---
Ketika saus kacang atau sambal gado-gado dituangkan di atas wadah, terinfiltrasi merata ke setiap pori sayuran yang teracik di dalamnya, dan kemudian dilengkapi dengan taburan bawang goreng, maka selesai sudah penyajian hidangan bernama gado-gado, yakni satu jenis makanan khas Betawi. Hidangan yang cukup mudah dibuat dan murah ini umum ditemui, dari 'sekelas' warung mpok Betawi hingga hotel berbintang.
Di luar negeri kreasi resep mutakhir makanan ini cukup dikenal, dengan nama keren: 'mixed vegetables with spicy peanut sauce'.
Terasa nikmat penganan yang penuh kandungan protein nabati tersebut, apalagi jika disantap bersama. Itu seharusnya.
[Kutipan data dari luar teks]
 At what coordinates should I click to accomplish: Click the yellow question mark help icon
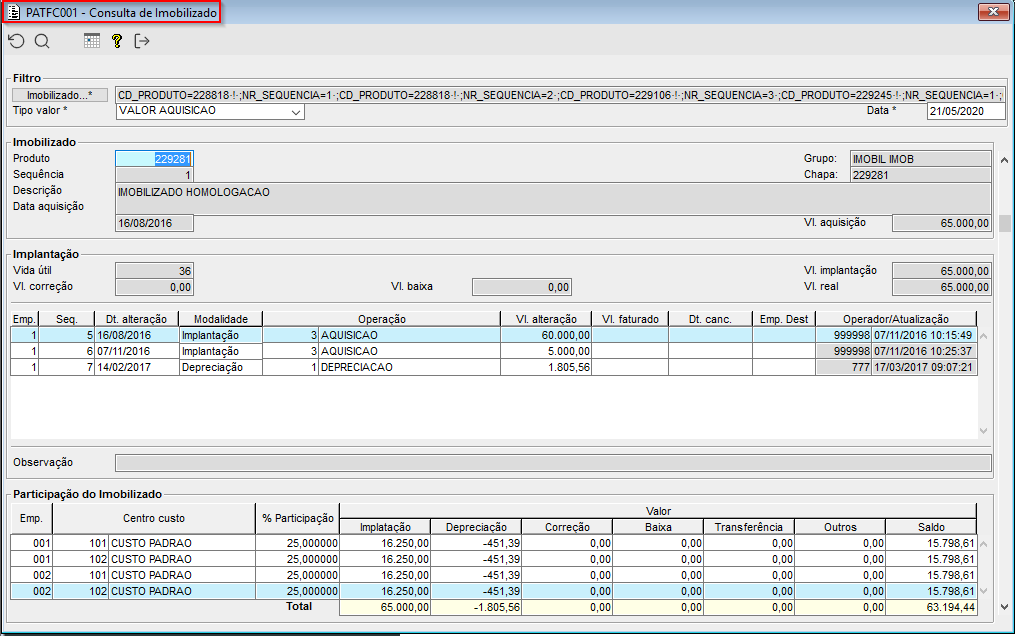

Namun bisa saja berubah nuansa guyub tersebut, ketika unsur selera per individual terlalu diperturutkan.
Indra pencecap kemudian disadari bersifat begitu relatif, tidak absolut, sehingga ada sekelompok pengkonsumsinya yang tidak menyukai level kepedasan tertentu, atau mempermasalahkan tingkat rasa asin, manis, dan sebagainya, yang berujung pada penilaian kepuasan.
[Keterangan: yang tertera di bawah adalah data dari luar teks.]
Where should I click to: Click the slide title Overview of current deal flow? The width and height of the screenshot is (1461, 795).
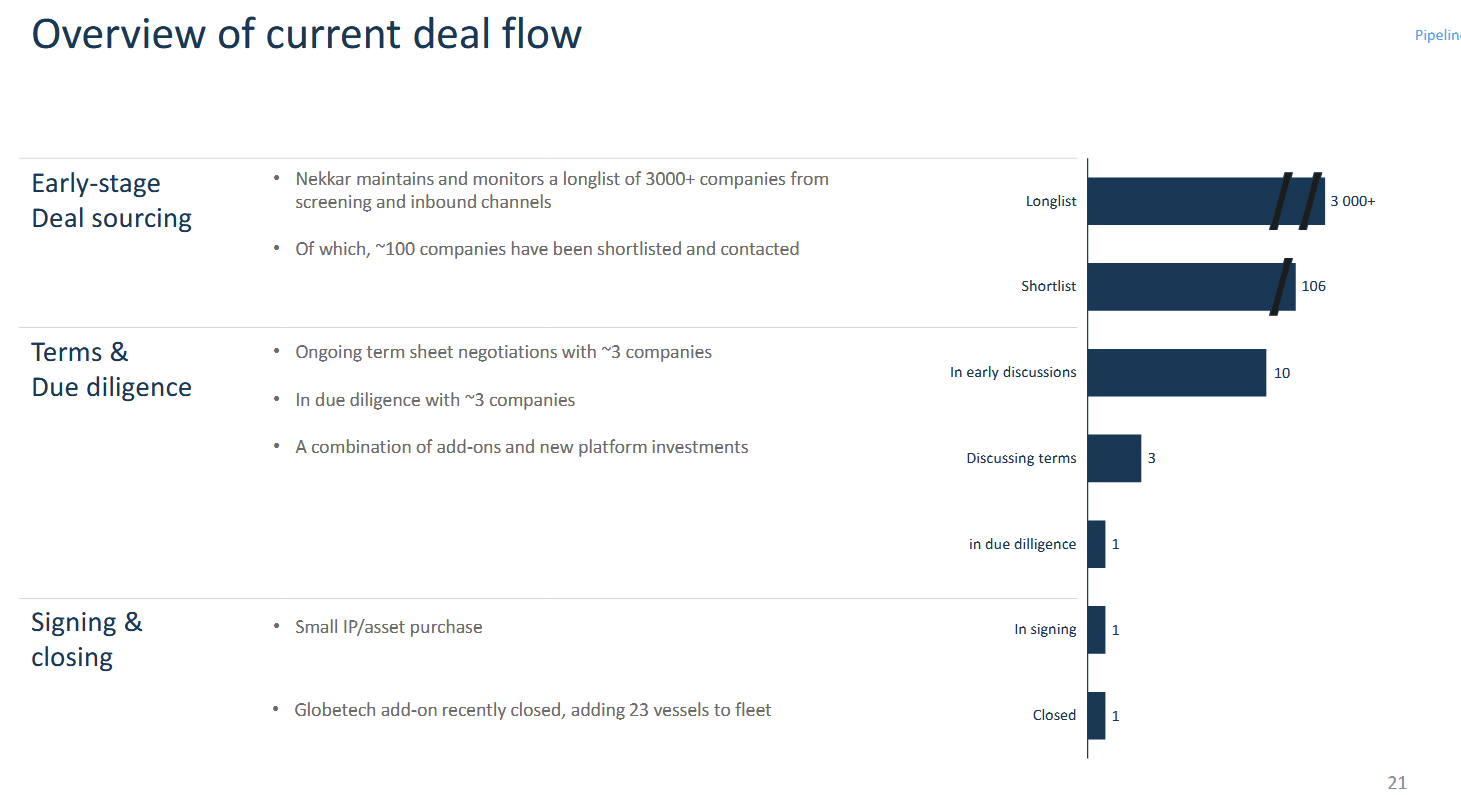(x=307, y=34)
Apabila diperturutkan lebih jauh lagi, jenis sayuran pun akan ditunjuk sebagai penghilang rasa kesedapan gado-gado, misalnya saja sayur pare (paria) yang pahit, rajangan kol yang tidak disukai, kentang, kacang panjang, rebusan kangkung , tauge yang terlalu layu, ataupun cacahan mentimun segar namun hambar.
Lauk tambahannya (topping) berkontribusi untuk dikritisi juga, misalnya telur rebus, dan potongan tempe tahu goreng. Bahkan, terasi pun dinilai memprovokasi jika keadaan sudah seperti ini.
Suasana gaduh tak terelakkan ketika individu per individu terlalu memperturutkan kata hati, maupun rasa dan selera menurut kata lidah.
Walhasil , akan nihil-lah rasa kebersamaan.
Analogi di atas mungkin sedikit banyak bisa mengilustrasikan situasi di negeri tercinta kita.